Session 1 - Chromosphere, Corona, Flares.
Display session, Friday, June 27
Ballroom B, Chair: Charles Kankelborg

[1.23] Model Computations of the Line Profiles of O VI 1032 and 1037 Åin the Fast Solar Wind and Comparison with UVCS Observations

X. Li, S. R. Habbal, R. Esser (Harvard-Smithsonian Center for Astrophysics)

The profiles of the O VI 1032 and 1037 Å\ spectral lines are calculated for the fast solar wind. The computed theoretical line profiles are based on high speed solar wind models where the O^+5 ions are treated as test particles in a three-fluid (electrons, protons and alphas) background solar wind flow.
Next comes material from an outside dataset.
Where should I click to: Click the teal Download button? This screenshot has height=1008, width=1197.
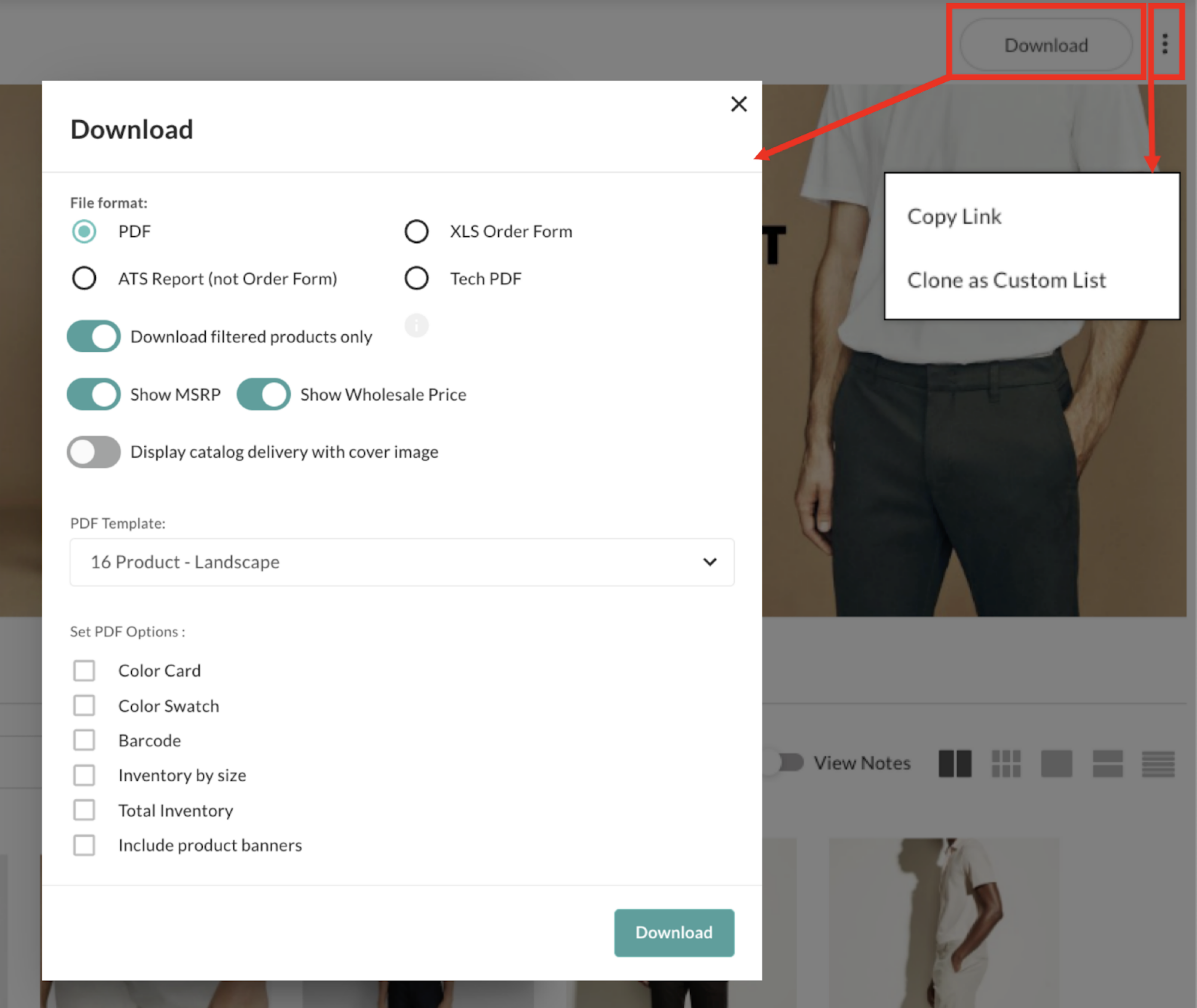point(673,932)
The background solar wind model matches the observational constraints of particle flux, flow speeds and temperatures at 1 AU, and the electron density profiles in the inner corona. Line of sight effects are included in the calculations of the line profile. Preferential heating is applied to the oxygen ions to produce an ion temperature in the inner corona around 2 \times 10^8 K, as inferred from the UVCS observations on SOHO, and a flow speed exceeding that of the protons beyond several solar radii. Both resonantly scattered and collisionally excited components of the oxygen 1032 and 1037 Å\ lines are computed. We find that for flow speeds below 100 km/s, the two components have approximately the same width. However, once the speed exceeds 150 km/s, the collisionally excited component becomes much wider than the resonantly scattered component. This effect can be explained by the strong Doppler dimming of the resonantly scattered component as the flow speed increases. Consequently, when the integration along the line of sight is taken into account, ions traveling along trajectories away from the plane of the sky will contribute to the the broadening of the collisionally excited component and to the dimming of the resonantly scattered component. The model computations thus suggest that the broad oxygen line profiles observed by the UVCS instrument on SOHO reflect the existence of very high oxygen flow speeds very close to the coronal base, in addition to the high kinetic temperatures.